§ Consigne a
Dans l'extrait sur la Côte d'Ivoire, combien de Casques bleus Kofi Annan proposait-il de dépêcher ?

§ Texte extrait
Son rival multiplie les déclarations au cours du mois de janvier. Il salue d’abord la proposition de Kofi Annan, le secrétaire général des Nations unies, de dépêcher quelque six mille Casques bleus en Côte d’Ivoire. Puis il s’oppose ouvertement à la proposition du président Laurent Gbagbo d’organiser plusieurs référendums. « Conformément aux accords de Marcoussis, dit-il, il ne doit y en avoir qu’un seul. »

§ Consigne b
Modifiez les enregistrements en commençant à la ligne qui contient « Identify the location of message-line: that » et en vous arrêtant après celle qui contient « (621, 319). » : remplacez « blog-title-input » par « post-title-input » sans rien changer d'autre, puis redonnez uniquement ces lignes.

(Enregistrements conservés)
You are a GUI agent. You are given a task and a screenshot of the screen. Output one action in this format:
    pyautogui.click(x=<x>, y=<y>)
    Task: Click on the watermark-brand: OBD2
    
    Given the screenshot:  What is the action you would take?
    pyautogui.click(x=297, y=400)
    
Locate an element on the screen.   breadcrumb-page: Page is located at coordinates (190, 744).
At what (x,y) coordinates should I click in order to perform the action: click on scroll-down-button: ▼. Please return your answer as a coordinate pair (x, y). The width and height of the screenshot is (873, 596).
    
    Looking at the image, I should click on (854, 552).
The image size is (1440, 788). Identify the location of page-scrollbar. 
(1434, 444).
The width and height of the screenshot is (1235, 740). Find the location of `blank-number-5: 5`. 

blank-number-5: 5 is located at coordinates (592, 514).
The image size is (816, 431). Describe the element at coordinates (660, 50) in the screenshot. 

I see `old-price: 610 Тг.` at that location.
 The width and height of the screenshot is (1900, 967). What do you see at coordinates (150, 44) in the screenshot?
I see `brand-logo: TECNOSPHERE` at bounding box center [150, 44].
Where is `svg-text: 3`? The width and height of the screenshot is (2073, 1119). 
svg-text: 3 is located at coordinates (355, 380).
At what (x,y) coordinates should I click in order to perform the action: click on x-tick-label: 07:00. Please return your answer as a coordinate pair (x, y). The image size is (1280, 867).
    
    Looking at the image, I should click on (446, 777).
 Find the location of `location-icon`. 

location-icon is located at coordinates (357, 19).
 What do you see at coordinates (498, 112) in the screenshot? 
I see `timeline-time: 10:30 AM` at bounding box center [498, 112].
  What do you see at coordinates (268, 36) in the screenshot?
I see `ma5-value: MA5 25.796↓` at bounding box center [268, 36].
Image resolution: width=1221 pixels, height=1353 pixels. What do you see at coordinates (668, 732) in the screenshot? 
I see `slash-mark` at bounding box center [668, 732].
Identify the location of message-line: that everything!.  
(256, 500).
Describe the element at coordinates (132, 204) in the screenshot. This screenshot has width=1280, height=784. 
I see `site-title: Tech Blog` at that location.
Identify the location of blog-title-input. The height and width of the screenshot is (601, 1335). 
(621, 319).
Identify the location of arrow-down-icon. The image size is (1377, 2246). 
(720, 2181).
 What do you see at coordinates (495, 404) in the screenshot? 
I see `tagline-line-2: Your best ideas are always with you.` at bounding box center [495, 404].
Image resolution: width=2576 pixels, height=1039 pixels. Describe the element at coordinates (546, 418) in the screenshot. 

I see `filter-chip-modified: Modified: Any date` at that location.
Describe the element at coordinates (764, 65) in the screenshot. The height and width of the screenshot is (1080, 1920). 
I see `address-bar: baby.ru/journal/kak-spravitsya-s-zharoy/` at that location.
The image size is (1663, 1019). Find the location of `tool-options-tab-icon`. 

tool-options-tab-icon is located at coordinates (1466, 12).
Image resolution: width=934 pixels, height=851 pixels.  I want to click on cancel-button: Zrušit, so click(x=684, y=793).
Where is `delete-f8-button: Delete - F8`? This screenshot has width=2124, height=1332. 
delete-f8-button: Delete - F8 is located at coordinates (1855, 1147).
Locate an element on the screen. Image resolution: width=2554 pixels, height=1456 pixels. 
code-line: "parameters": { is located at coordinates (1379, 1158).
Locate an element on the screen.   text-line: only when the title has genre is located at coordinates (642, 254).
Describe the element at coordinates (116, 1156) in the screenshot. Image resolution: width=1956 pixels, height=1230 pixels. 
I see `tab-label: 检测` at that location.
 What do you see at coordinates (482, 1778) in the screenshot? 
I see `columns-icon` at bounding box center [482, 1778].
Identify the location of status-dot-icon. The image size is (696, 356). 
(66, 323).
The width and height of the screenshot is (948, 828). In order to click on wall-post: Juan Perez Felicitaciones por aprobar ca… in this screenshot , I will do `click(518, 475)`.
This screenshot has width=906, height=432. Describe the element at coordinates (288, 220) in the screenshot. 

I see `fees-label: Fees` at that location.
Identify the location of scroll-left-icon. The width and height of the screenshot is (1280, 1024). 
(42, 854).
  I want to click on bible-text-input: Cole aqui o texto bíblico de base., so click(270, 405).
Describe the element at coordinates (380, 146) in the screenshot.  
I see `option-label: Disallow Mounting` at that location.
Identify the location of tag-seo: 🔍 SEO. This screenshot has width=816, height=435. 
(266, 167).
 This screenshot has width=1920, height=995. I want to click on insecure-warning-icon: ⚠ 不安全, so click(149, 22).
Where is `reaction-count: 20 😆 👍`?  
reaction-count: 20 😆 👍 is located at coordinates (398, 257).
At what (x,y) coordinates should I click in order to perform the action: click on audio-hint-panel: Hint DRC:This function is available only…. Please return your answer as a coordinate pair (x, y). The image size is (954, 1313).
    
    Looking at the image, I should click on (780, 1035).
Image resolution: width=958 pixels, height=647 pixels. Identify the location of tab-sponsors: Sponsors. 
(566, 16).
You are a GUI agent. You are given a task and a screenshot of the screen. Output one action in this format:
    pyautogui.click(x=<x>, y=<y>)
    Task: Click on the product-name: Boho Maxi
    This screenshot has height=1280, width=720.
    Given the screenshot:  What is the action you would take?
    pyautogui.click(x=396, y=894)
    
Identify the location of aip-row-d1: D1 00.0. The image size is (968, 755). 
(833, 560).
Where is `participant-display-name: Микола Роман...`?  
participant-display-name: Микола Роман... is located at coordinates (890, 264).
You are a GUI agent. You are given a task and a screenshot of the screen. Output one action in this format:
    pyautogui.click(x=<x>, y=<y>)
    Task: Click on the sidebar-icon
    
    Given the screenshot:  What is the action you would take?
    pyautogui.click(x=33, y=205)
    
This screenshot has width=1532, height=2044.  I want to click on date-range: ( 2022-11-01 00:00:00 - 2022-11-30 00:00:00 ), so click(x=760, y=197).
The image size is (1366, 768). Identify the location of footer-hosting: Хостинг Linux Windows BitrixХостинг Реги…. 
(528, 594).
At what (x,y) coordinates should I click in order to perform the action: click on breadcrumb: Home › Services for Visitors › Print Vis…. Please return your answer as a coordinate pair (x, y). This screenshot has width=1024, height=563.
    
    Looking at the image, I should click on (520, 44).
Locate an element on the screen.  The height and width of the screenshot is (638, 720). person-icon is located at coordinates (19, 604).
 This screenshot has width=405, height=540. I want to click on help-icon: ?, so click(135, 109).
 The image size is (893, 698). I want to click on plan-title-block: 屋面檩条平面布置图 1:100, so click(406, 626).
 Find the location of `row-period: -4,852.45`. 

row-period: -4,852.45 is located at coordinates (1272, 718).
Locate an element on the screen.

§ Réponse a
Quelque six mille Casques bleus.

§ Réponse b
Identify the location of message-line: that everything!.  
(256, 500).
Describe the element at coordinates (132, 204) in the screenshot. This screenshot has width=1280, height=784. 
I see `site-title: Tech Blog` at that location.
Identify the location of post-title-input. The height and width of the screenshot is (601, 1335). 
(621, 319).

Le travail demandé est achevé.